The Difference Between Algorithms, Pseudocode & Programming Languages

By Mike Southern

If you are new to computer programming, or if you are self-taught, you may be confused by some commonly used terms. Most people are clear on what a programming language is, but terms like "algorithm" and "pseudocode" are often tossed around without any clear understanding of their purpose. Algorithms, pseudocode and programming languages are all tools used by programmers at different stages of project development. If you understand their proper usage, you can develop programs faster, and those programs will be easier to maintain.


An algorithm is simply a series of steps you follow when solving a problem. You list the steps in the order they should be performed. If you give a friend instructions on how to get to your house -- beginning at his initial location and ending at your intended location -- you could call that an algorithm for getting to your house. Recipes for baking a cake or instructions for building a table are also algorithms. However, computer programmers use the term specifically to describe the steps a properly designed computer program will follow to perform its intended purpose.

Programming Languages

Of course, computers do not understand instructions written in human languages. The algorithm must be "explained" to them in a language they understand, and that language is binary code -- a series of zeroes and 1s that is difficult for humans to read and write without making a lot of mistakes. Programming languages were designed to make this process easier. They use special keywords and syntax -- the equivalent of vocabulary and grammar in a human language. The programming language then converts these keywords and syntax into binary code which the computer executes to perform the algorithm.

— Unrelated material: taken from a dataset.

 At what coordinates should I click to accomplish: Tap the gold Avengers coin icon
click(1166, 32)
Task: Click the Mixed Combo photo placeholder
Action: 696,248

When they begin designing a program, the programmers often do not know in which programming language the program will ultimately be written. Even if they do, they may find that the programming language is not be a natural way for them to think clearly about the logic of the algorithm steps. To make this process easier, the programmers use an intermediate form of code called "pseudocode." Pseudocode sounds like a simplified human language, but it is not based on any specific programming language. Rather, it uses syntax which is common to many programming languages. A good example is decision-making syntax like if-then structures; another is looping syntax like for-next structures.

Advantages of Each

Each type of "language" gives the programmers an advantage at the development stage where it is used. Algorithms can be written in normal human language, allowing experts who are not programmers to provide input into the program's development phase. Pseudocode allows programmers who specialize in different programming languages to pool their knowledge and create the most efficient code, resulting in fast, compact programs. And the programming languages themselves provide flexibility, as some languages are better suited for certain jobs. By using all three tools, better computer programs can be developed more quickly and more economically.